- _Direction_
Output the rows running from the one containing "will click(x=31, y=399)." through the one containing "How do I perform: Open the 点検ルール tab?", both ends included, as a Markdown table with columns No. and Line, leaving out blank lines.

- _Exercise input_

━━━

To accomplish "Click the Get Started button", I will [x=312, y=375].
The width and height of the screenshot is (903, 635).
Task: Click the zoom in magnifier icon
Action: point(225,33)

━━━

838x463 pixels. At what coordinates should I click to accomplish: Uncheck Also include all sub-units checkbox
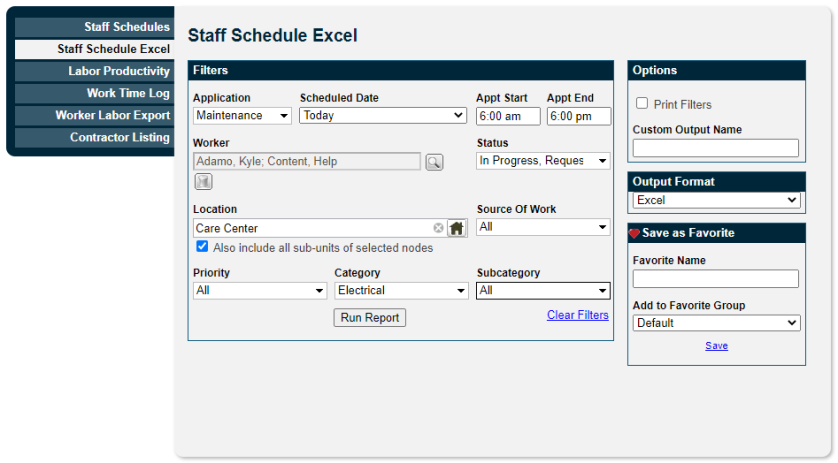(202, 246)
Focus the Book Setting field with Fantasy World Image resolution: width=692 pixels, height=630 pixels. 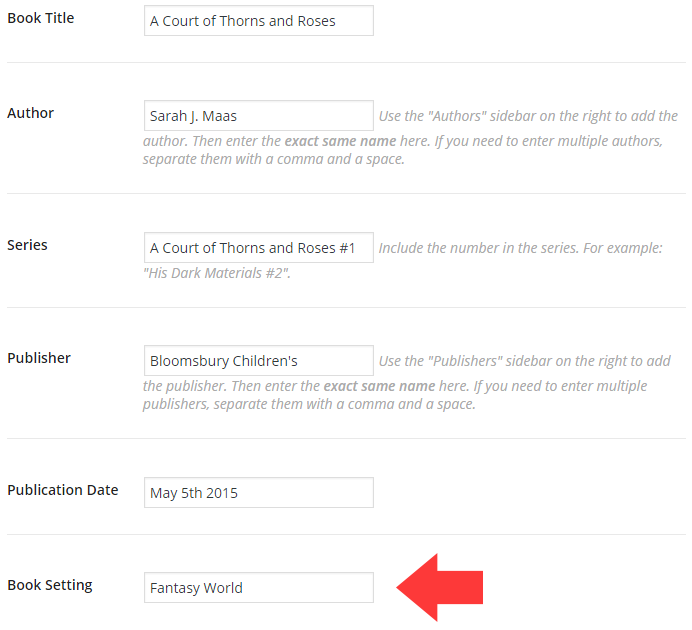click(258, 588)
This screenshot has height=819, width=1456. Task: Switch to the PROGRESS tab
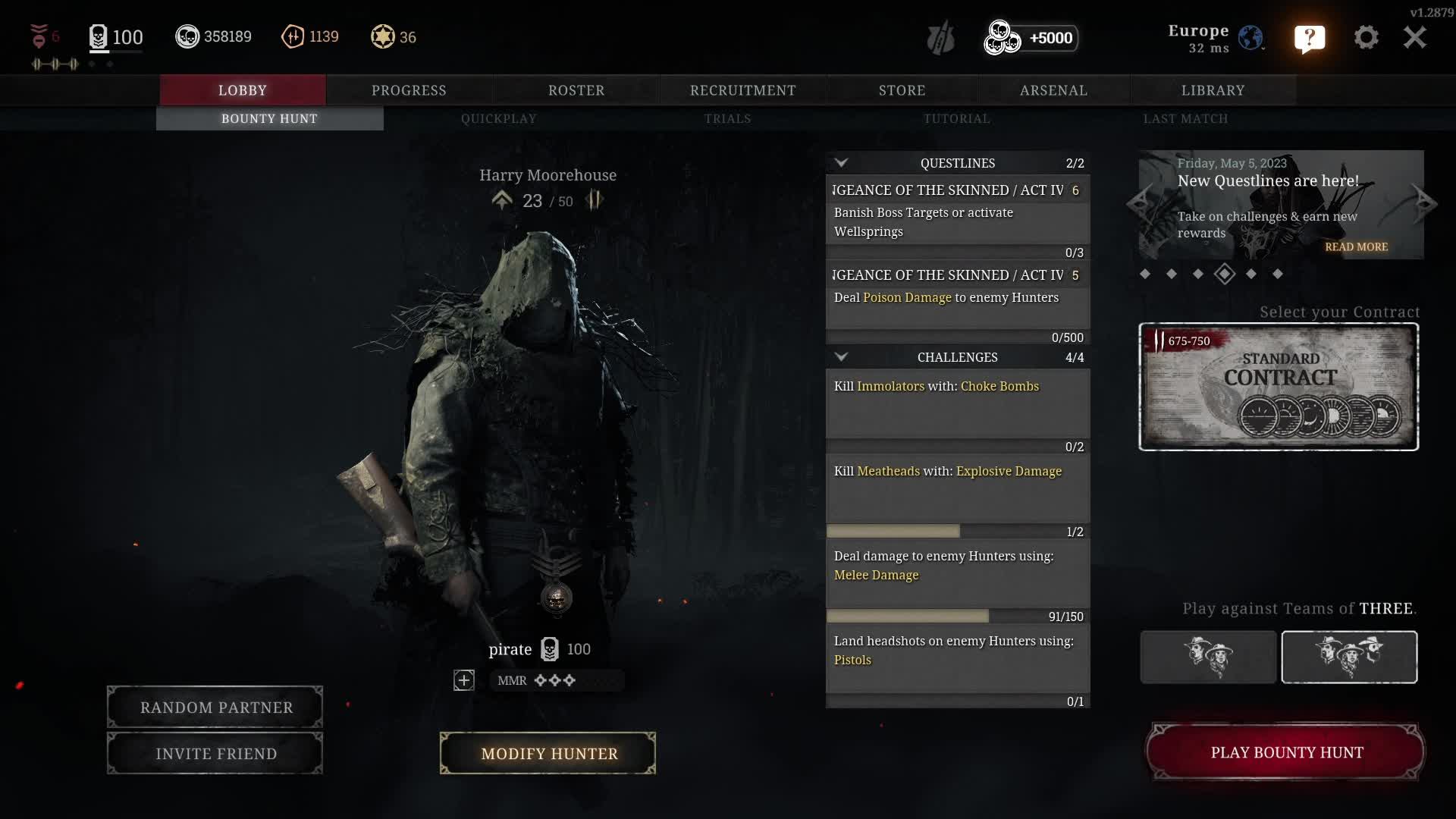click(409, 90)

━━━

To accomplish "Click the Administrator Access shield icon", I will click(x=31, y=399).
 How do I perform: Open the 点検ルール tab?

━━━

- _Expected answer_
| No. | Line |
|---|---|
| 1 | To accomplish "Click the Administrator Access shield icon", I will click(x=31, y=399). |
| 2 |  How do I perform: Open the 点検ルール tab? |